What needs to be done: Repeat all of the records verbatim.

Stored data
== == ==
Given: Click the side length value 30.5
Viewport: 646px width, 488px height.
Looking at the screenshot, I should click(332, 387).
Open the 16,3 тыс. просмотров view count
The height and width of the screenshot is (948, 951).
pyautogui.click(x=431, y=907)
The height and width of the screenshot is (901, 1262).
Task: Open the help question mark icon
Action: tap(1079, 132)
== == ==
Your response:
Given: Click the side length value 30.5
Viewport: 646px width, 488px height.
Looking at the screenshot, I should click(332, 387).
Open the 16,3 тыс. просмотров view count
The height and width of the screenshot is (948, 951).
pyautogui.click(x=431, y=907)
The height and width of the screenshot is (901, 1262).
Task: Open the help question mark icon
Action: tap(1079, 132)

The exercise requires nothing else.